[[ SELECTED PASSAGE, beginning ]]

Jeffrey Sachs casts himself as the US’s ‘progressive’ candidate to head the World Bank, and from his analysis it’s clear that he is a better economist than historian. Nothing reveals this more plainly than reviewing some of the ‘facts’ on Bolivia in his Economic Reforms in Bolivia, Poland in the 80s and 90s, A Look at the Data (http://jeffsachs.org/2012/03/bolivia-poland/).
Sachs is correct that Bolivian immunization rates increased following the 1985 neoliberal structural adjustment program (SAP) that he calls ‘stabilization’, but he confuses correlation with causation. Immunizations were not paid for by the state and social investments by the state actually fell during this period. Sachs also praises the democratically-elected government for sending opponents into internal exile, rather than murdering them as in Chile. First off, Chile was in the hands of a brutal, US-sponsored dictatorship after 1973, which more violently repressed dissidents than Bolivia’s civilian government. But even more disingenuous, structural adjustment didn’t occur in Chile until the mid-1980s, ten years after the most violent repression to eliminate Allende supporters had ended.

[[ SELECTED PASSAGE, end ]]

#### TASKS AND EXERCISES
1. According to the passage on Jeffrey Sachs and Bolivia, when did structural adjustment occur in Chile?
2. Continue the passage on Jeffrey Sachs and Bolivia, starting after its final sentence.

[[ SOURCE MATERIAL, beginning ]]

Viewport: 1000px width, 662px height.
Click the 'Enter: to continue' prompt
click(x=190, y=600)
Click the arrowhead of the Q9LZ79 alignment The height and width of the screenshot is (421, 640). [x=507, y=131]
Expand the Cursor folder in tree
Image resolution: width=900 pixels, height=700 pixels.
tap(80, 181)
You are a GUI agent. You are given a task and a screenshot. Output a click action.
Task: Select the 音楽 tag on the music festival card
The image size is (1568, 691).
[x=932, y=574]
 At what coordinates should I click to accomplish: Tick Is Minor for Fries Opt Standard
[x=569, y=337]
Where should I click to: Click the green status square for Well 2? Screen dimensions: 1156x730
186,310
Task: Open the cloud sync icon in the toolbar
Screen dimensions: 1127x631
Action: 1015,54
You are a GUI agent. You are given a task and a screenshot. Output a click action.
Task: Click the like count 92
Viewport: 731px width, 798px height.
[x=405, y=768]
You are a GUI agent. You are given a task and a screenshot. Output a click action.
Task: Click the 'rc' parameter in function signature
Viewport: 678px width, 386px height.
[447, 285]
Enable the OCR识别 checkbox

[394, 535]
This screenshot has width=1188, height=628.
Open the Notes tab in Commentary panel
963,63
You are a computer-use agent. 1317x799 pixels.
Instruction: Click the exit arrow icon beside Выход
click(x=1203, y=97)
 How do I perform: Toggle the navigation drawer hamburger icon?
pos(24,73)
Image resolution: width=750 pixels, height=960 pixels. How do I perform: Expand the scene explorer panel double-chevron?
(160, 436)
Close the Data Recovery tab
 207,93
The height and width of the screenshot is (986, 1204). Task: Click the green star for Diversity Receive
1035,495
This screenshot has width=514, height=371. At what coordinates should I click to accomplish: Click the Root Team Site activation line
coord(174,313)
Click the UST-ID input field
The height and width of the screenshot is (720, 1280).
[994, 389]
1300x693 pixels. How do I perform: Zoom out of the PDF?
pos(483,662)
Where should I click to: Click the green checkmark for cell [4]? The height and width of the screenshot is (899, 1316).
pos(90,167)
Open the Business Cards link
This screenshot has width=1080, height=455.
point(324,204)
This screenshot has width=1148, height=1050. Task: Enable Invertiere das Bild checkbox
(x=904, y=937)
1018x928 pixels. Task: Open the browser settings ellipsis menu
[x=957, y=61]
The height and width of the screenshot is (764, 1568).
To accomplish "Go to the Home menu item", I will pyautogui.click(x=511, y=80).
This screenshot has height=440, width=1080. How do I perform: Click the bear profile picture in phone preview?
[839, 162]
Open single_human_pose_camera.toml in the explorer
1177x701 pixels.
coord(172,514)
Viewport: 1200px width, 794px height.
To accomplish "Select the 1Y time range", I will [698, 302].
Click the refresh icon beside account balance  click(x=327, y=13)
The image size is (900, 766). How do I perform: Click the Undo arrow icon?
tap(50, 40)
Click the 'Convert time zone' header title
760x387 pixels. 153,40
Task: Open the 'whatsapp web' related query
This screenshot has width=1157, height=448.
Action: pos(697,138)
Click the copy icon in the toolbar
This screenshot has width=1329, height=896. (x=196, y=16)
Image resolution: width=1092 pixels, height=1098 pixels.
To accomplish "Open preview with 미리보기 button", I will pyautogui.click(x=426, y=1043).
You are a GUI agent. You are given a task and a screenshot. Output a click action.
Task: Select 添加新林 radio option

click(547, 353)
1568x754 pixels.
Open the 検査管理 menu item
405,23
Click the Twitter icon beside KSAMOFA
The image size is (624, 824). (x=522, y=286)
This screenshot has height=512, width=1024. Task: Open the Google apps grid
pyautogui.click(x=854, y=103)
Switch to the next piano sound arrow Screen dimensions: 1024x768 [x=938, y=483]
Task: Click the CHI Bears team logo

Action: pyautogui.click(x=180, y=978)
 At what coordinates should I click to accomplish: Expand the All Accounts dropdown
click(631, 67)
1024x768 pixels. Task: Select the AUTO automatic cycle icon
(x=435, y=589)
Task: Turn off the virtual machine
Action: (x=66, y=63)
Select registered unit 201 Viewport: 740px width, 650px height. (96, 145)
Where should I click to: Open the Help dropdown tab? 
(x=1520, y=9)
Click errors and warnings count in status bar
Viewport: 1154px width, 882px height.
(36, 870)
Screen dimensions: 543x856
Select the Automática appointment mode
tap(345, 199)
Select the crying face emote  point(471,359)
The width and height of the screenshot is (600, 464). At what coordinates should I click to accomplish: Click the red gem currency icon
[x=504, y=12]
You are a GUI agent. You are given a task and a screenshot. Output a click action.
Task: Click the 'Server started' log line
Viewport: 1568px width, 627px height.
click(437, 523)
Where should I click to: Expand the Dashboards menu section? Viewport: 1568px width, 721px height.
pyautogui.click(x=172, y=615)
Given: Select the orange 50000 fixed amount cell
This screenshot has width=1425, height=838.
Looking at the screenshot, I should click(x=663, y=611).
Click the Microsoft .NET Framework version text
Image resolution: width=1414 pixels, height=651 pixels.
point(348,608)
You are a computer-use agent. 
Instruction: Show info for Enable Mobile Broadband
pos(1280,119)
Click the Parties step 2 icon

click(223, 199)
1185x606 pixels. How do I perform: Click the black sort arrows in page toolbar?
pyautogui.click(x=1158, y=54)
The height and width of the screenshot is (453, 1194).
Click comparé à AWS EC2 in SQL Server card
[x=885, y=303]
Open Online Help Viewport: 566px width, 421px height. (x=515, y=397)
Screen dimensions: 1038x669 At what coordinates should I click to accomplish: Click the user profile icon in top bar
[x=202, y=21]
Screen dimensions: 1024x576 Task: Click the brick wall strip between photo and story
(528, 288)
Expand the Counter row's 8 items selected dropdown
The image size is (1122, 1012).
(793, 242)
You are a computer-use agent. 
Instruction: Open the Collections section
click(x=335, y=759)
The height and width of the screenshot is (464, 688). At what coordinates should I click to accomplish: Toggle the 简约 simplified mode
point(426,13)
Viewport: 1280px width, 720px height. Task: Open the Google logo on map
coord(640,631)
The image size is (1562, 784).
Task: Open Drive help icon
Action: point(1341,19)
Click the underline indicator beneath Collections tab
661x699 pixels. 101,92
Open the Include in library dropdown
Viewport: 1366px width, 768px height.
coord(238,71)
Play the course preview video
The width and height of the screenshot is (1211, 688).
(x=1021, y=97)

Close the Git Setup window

[[ SOURCE MATERIAL, end ]]

#### RESULTS BY TASK
1. In the mid-1980s, ten years after the most violent repression to eliminate Allende supporters had ended.

2.
A clear link, however, does exist between the SAP in Bolivia and the 1980s coca and cocaine boom. Thousands of miners, peasants, and factory workers who lost their livelihoods because of ‘stabilization’ policies fled to the agricultural frontier to sow coca, the one crop that had a guaranteed market. The government implicitly allowed the laundering of drug money through offering certificates of deposit in US dollars at the central bank, no questions asked. The drug trade, perhaps the best expression of what capitalism can do in an unregulated market, was responsible for a substantial part of the economic growth for which Sachs wishes to claim credit.
Linda Farthing and I show in Impasse in Bolivia that the neoliberal ‘stabilization’ plan that Sachs is so proud of set the stage for 15 years of slow economic growth and increasing opposition to neoliberalism. Bolivia, promoted by the World Bank and IMF as a neoliberal success story in the 1980s and 1990s, morphed into the poster child of the anti-globalization movement when the people of Cochabamba rose up in the ‘Water War’ of 2000. This set in motion a period of unrest that led to the resignation of two presidents before a leader committed to the interests of the poor majority was elected in 2005.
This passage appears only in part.